En los días que siguieron continuaron buscando sin resultados, hasta que unos cazadores cazaron un cocodrilo enorme que frecuentaba la zona. Al abrir el vientre de la bestia, encontraron una de las pulseras que la   desaparecida usaba en su tobillo.

Para Levy Bruhl y su equipo, la conclusión era clara: la mujer se había aventurado demasiado en el río, y el cocodrilo la había devorado. Sin embargo, al hablar con el jefe de la tribu, la explicación fue muy diferente.

“La mujer se retiró a dormir. Prepara su regreso. Los cocodrilos la protegieron y la pulsera fue el precio que ella debió pagar para hallar su soledad”. A continuación, Levy Bruhl entabló una de las tantas discusiones casi violentas que describiría con aquel jefe de tribu. Inútilmente, procuró convencerlo que la mujer había sido devorada por el animal, y que nunca regresaría. El nativo negaba con la cabeza e insistía en que ella se había retirado a descansar. La misma explicación era aceptada por el esposo y la familia de la desaparecida. Conservaban su ropa, sus enseres, guardaban un sitio para la comida y aseguraban esperarla.

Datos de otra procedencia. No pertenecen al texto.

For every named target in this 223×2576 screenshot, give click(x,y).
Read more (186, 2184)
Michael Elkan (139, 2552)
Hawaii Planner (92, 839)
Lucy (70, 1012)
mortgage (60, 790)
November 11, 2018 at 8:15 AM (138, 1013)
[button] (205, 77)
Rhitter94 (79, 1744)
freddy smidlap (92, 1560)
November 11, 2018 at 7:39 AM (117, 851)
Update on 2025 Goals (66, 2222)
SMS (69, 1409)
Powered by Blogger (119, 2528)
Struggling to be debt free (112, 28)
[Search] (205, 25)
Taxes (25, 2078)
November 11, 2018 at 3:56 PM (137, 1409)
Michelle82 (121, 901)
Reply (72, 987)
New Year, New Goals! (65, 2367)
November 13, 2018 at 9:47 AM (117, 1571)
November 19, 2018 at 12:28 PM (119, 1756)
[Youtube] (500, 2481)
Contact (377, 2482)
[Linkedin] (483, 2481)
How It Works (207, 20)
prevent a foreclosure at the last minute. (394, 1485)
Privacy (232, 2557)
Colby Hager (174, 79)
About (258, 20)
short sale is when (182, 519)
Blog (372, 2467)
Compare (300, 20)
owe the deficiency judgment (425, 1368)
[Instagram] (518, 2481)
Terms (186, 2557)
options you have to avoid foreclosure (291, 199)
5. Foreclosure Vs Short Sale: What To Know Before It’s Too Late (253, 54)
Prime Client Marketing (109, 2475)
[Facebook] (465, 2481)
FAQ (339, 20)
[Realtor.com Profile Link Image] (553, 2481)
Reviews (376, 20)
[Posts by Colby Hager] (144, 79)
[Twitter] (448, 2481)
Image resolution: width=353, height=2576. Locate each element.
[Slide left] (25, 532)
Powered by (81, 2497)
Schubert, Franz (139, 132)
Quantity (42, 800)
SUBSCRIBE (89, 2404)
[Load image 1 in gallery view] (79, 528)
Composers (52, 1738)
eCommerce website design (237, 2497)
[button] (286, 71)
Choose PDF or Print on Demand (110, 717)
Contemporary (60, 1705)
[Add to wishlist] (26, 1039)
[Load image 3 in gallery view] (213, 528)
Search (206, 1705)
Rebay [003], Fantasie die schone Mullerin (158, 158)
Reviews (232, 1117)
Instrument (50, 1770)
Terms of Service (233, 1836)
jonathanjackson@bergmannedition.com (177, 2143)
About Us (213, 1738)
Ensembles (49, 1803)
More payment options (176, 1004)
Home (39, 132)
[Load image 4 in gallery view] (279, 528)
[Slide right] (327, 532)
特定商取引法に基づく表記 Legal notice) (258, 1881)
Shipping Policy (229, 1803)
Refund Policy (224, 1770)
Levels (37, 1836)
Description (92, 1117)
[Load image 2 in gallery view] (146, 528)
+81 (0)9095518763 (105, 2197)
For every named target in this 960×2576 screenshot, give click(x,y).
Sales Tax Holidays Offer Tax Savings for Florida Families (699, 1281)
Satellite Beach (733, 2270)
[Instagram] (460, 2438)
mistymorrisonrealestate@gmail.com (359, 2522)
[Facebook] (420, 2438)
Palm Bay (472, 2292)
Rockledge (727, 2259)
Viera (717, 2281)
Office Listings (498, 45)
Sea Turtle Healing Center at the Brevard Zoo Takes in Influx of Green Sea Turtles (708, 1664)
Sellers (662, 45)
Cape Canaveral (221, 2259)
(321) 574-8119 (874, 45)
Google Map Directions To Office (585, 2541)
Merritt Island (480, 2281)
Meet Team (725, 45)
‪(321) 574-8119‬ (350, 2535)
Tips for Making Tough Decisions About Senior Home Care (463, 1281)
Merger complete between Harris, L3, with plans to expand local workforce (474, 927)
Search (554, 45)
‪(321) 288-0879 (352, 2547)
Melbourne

 Levy Bruhl no lo dice con estas palabras, pero está convencido de que el aborigen estaba sumido en un mundo de ignorancia y oscurantismo. No sospechaba que ambas posiciones revelaban cosmovisiones opuestas; que para los nativos el cocodrilo era sagrado, precisamente por representar lo profundo de la tierra, el lugar donde los seres se retiran para una transformación profunda de su cuerpo y su mente.  Esta noción es el núcleo de numerosos mitos de los pueblos primitivos.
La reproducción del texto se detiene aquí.